Malgré son peu de fortune, le bon Pierre était très hospitalier ; il aimait à donner à dîner, et s’efforçait surtout de bien traiter son ami Boris. Mais, par l’inhabileté de Marthe, qui, dans l’ardeur de son zèle, courait impétueusement de côté et d’autre, au risque de se rompre le cou, le repas du pauvre Pierre se composait ordinairement d’un morceau d’esturgeon desséché et d’un verre d’eau-de-vie, très bonne, disait-il en riant, contre l’estomac. Le plus souvent, après la promenade, Boris ramenait son ami dans sa demeure plus confortable. Pierre apportait au dîner le même appétit qu’au repas du matin, puis il se retirait à l’écart pour faire une sieste de quelques heures ; pendant ce temps, Boris lisait les journaux étrangers.

Le soir, les deux amis se rejoignaient encore dans une même salle. Quelquefois ils jouaient aux cartes. Quelquefois ils continuaient leur nonchalante causerie. Quelquefois Pierre détachait de la muraille une guitare et chantait d’une voix de ténor assez agréable. Il avait pour la musique un goût beaucoup plus décidé que Boris, qui ne pouvait prononcer le nom de Beethoven sans un transport d’admiration, et qui venait de commander un piano à Moscou.
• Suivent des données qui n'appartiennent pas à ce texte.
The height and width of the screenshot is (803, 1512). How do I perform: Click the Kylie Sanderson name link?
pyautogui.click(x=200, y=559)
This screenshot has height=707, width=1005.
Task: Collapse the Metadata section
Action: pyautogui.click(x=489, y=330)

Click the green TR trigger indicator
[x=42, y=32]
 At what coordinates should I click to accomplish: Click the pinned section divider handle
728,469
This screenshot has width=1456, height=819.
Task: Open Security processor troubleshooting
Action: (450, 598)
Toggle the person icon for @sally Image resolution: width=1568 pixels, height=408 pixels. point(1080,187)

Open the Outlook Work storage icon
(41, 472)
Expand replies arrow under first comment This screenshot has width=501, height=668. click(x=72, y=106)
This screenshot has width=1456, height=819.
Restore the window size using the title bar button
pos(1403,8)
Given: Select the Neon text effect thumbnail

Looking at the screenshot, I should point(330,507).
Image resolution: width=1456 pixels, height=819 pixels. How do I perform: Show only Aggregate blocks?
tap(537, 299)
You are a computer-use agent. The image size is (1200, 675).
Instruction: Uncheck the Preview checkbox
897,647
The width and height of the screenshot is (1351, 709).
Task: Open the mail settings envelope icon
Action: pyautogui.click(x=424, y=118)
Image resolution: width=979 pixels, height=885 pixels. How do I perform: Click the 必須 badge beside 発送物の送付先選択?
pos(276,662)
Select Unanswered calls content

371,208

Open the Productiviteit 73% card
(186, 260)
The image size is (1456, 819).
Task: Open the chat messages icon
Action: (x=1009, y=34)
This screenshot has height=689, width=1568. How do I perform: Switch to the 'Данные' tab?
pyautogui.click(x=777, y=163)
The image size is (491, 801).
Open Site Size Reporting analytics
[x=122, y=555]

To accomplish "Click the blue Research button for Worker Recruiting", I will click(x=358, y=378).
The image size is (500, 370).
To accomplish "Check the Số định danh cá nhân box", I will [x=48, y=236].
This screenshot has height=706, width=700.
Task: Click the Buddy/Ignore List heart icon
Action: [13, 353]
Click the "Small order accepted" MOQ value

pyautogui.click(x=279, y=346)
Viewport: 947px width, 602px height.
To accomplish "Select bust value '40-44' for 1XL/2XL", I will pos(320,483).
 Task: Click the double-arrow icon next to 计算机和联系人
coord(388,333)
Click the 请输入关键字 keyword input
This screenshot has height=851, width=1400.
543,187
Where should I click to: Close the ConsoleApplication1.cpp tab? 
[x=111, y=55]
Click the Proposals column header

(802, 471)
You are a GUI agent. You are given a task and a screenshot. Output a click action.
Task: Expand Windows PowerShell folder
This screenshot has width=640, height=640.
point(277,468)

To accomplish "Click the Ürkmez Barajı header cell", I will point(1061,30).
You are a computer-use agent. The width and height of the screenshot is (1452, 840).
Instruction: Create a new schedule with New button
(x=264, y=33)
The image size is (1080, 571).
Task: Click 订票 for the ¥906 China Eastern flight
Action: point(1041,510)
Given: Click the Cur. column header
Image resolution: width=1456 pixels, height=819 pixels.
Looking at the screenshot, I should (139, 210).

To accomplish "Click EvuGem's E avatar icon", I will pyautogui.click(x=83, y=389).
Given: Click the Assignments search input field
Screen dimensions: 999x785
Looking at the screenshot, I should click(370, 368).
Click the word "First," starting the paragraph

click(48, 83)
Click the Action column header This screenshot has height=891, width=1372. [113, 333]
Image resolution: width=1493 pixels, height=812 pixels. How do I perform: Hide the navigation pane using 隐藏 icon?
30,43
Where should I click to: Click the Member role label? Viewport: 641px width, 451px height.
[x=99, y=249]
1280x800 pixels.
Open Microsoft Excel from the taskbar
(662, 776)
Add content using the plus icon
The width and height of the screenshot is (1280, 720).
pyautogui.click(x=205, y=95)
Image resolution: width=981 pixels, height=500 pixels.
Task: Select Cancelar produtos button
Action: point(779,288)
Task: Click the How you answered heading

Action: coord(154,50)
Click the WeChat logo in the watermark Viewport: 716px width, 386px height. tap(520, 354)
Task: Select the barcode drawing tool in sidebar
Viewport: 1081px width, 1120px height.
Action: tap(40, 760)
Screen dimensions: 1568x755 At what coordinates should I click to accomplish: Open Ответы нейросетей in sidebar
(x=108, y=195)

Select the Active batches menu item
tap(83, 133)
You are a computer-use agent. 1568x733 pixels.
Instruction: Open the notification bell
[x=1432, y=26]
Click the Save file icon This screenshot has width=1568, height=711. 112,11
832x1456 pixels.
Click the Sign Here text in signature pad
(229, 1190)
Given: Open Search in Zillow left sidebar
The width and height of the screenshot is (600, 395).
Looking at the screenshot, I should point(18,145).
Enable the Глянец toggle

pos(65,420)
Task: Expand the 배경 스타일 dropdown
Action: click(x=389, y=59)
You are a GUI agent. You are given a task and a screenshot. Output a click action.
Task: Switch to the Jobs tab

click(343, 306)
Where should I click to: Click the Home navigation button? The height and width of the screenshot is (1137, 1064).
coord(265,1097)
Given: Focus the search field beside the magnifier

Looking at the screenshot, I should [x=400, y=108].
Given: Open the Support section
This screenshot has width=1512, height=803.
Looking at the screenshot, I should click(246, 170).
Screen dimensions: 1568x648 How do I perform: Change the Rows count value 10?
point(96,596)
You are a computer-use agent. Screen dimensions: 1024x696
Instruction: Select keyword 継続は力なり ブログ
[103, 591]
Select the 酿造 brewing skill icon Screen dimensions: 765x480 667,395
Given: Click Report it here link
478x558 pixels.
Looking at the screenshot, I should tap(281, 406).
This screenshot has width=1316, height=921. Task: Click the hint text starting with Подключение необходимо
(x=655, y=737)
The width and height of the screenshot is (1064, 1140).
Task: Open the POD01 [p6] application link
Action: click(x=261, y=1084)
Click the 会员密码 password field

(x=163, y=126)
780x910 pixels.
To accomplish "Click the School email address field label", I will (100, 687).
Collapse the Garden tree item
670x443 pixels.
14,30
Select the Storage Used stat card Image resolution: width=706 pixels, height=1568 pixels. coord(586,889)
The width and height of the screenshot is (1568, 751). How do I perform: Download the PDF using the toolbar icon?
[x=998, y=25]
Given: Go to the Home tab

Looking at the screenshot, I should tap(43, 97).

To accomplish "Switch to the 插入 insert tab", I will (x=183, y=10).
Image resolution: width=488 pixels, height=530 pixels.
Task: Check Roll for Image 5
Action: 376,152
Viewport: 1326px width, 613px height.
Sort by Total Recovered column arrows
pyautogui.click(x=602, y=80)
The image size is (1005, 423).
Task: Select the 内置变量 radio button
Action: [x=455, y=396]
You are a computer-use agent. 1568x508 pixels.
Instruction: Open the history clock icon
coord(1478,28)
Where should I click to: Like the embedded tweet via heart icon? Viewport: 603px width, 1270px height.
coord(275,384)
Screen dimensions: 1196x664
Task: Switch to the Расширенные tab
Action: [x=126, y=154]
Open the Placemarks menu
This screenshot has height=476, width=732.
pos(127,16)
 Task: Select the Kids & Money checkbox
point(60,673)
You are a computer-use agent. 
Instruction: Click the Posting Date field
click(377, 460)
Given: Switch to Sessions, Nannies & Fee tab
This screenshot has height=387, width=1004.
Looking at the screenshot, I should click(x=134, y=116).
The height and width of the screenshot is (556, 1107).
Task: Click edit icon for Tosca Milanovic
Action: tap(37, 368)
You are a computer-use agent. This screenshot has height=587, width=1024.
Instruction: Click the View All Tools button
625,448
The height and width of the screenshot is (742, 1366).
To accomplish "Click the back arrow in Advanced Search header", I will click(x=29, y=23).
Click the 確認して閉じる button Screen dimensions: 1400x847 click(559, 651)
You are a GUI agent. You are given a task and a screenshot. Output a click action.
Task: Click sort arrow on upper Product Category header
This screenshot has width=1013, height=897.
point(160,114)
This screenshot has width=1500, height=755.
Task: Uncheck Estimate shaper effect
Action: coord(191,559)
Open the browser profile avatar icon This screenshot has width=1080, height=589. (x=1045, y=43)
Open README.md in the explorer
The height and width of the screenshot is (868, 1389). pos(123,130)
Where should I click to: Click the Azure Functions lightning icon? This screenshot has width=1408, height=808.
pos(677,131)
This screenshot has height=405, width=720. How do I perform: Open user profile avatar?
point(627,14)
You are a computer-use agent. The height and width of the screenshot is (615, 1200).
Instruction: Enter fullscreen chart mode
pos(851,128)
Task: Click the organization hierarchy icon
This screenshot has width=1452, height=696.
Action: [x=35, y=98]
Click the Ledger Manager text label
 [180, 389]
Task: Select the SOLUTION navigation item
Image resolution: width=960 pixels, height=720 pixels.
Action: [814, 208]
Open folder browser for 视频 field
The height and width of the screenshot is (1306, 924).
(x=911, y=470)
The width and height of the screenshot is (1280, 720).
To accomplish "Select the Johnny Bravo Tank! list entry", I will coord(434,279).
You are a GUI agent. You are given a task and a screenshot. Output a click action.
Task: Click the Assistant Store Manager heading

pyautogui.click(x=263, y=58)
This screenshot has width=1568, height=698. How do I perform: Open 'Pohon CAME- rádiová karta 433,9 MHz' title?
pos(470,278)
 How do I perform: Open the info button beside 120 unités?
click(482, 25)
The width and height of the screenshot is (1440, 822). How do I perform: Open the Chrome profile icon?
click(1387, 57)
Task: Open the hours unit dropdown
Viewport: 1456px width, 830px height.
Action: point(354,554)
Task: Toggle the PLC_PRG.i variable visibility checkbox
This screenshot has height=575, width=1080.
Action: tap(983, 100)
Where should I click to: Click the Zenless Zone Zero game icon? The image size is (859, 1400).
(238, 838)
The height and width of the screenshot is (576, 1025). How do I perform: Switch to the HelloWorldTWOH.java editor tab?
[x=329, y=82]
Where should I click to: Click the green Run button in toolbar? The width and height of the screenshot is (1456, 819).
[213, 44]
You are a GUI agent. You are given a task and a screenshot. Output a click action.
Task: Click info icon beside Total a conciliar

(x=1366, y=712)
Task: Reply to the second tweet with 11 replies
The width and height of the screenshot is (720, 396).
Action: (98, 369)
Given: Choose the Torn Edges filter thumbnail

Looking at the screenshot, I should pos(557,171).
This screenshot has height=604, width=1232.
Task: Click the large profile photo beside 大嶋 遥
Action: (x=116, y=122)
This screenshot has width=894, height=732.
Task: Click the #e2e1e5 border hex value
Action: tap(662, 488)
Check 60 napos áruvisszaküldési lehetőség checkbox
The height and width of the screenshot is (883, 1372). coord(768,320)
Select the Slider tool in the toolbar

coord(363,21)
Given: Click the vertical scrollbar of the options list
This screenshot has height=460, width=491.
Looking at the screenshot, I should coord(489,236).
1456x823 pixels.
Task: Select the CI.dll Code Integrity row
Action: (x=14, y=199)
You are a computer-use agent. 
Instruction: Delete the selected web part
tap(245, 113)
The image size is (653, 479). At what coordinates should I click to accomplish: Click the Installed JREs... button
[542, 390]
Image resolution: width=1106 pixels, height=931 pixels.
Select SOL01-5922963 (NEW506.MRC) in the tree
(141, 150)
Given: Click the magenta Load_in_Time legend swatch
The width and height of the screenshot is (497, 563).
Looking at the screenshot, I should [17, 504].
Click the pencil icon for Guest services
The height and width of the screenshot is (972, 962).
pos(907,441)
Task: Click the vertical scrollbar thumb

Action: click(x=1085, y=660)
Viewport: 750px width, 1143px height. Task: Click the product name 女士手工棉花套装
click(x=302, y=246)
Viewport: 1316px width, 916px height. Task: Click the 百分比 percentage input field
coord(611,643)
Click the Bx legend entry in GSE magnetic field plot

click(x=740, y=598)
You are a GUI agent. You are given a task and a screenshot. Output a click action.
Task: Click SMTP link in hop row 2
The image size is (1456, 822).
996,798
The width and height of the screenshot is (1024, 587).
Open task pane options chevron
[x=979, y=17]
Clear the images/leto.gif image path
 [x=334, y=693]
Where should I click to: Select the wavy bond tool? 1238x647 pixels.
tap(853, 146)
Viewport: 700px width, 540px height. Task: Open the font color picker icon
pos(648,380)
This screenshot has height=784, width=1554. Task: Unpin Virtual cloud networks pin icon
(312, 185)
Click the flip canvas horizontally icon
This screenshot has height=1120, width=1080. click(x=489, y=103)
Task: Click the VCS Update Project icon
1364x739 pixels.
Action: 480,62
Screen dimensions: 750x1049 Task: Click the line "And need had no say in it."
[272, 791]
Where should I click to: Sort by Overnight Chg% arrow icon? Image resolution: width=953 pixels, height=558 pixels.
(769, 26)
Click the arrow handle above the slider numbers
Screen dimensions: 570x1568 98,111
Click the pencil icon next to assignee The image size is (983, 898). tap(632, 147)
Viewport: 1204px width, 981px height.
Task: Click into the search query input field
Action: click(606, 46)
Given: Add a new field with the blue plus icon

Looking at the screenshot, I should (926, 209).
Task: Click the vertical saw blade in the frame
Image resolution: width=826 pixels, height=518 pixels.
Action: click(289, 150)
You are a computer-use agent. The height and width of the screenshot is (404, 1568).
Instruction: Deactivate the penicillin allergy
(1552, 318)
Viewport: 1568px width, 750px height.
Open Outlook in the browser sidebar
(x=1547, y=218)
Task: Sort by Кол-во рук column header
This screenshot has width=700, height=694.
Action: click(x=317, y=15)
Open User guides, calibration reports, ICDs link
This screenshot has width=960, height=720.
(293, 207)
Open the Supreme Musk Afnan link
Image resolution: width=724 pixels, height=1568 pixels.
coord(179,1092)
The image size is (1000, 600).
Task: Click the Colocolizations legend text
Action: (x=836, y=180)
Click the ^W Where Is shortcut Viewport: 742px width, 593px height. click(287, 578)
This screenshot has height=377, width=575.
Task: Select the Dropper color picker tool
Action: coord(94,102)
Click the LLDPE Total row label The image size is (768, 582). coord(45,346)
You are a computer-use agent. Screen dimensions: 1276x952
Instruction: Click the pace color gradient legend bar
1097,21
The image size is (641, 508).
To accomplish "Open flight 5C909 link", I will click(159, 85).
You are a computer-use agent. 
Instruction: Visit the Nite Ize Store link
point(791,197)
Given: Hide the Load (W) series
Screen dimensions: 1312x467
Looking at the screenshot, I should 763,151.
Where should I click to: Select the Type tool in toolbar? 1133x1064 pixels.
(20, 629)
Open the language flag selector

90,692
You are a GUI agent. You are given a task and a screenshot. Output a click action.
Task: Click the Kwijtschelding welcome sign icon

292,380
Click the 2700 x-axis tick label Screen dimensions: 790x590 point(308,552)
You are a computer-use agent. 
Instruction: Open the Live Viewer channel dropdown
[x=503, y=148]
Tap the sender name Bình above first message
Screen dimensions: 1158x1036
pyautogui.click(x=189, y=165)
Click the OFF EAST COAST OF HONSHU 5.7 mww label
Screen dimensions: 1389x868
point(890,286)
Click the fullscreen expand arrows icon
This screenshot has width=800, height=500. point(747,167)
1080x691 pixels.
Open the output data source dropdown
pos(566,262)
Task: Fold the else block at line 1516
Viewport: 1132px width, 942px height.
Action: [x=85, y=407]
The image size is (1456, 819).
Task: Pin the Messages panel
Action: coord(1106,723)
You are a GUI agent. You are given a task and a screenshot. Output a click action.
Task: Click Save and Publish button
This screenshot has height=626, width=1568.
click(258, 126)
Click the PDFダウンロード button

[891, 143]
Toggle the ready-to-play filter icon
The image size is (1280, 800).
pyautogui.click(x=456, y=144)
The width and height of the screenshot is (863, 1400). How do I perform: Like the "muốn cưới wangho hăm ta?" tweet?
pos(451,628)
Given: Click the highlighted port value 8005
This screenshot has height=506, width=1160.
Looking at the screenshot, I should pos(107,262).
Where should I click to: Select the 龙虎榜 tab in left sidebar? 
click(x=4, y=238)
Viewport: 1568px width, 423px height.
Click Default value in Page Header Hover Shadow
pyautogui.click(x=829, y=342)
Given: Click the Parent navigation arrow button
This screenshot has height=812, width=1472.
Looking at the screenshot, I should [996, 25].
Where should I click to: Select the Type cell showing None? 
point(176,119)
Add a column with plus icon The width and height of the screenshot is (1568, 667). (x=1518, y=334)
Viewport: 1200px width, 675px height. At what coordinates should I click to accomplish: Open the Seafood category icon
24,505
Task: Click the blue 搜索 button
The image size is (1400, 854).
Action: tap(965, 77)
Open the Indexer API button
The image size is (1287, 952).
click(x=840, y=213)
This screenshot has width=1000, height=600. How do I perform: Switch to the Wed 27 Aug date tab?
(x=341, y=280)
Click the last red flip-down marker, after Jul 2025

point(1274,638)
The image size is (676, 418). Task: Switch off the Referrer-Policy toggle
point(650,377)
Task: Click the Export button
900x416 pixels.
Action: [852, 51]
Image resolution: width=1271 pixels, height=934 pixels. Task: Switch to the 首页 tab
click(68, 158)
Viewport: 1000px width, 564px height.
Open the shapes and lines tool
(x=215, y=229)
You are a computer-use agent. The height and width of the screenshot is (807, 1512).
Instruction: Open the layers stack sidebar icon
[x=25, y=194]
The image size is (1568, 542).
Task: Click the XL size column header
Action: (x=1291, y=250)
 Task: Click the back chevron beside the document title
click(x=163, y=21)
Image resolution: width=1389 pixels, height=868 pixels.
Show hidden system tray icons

Dès qu’il se sentait enclin à la tristesse ou à la mélancolie, il chantait en nasillant légèrement une des chansons de son régiment. Il accentuait surtout certaines strophes telles que celle-ci :

« Ce n’est pas un Français, c’est un conscrit qui nous fait la cuisine. Ce n’est pas pour nous que l’illustre Rode doit jouer, ni pour nous que Cantalini chante. Eh ! trompette, nous sonnes-tu l’aubade ? le maréchal des logis nous présente son rapport. »

Parfois Boris essayait de l’accompagner, mais sa voix n’était ni très juste ni très harmonieuse.

À dix heures, les deux amis se disaient bonsoir et se quittaient, pour recommencer le lendemain la même existence.

Un jour qu’ils étaient assis l’un en face de l’autre, selon leur habitude, Pierre, regardant fixement Boris, lui dit tout à coup d’un ton expressif :

« Il y a une chose qui m’étonne, Boris.

– Quoi donc ?

– C’est de vous voir, vous si jeune encore, et avec vos qualités d’esprit, vous astreindre à rester dans un village.

– Mais vous savez bien, répondit Boris surpris de cette remarque, vous savez bien que les circonstances m’obligent à ce genre de vie.

– Quelles circonstances ? Votre fortune n’est-elle pas assez considérable pour vous assurer partout une honnête existence ? Vous devriez entrer au service. »

Et, après un moment de silence, il ajouta : « Vous devriez entrer dans les uhlans.

– Pourquoi dans les uhlans ?

– Il me semble que c’est là ce qui vous conviendrait le mieux.

– Vous, pourtant, vous avez servi dans les hussards.

– Oui ! s’écria Pierre avec enthousiasme. Et quel beau régiment ! Dans le monde entier, il n’en existe pas un pareil ; un régiment merveilleux ; colonel, officiers…, tout était parfait… Mais vous, avec votre blonde figure, votre taille mince, vous seriez mieux dans les uhlans.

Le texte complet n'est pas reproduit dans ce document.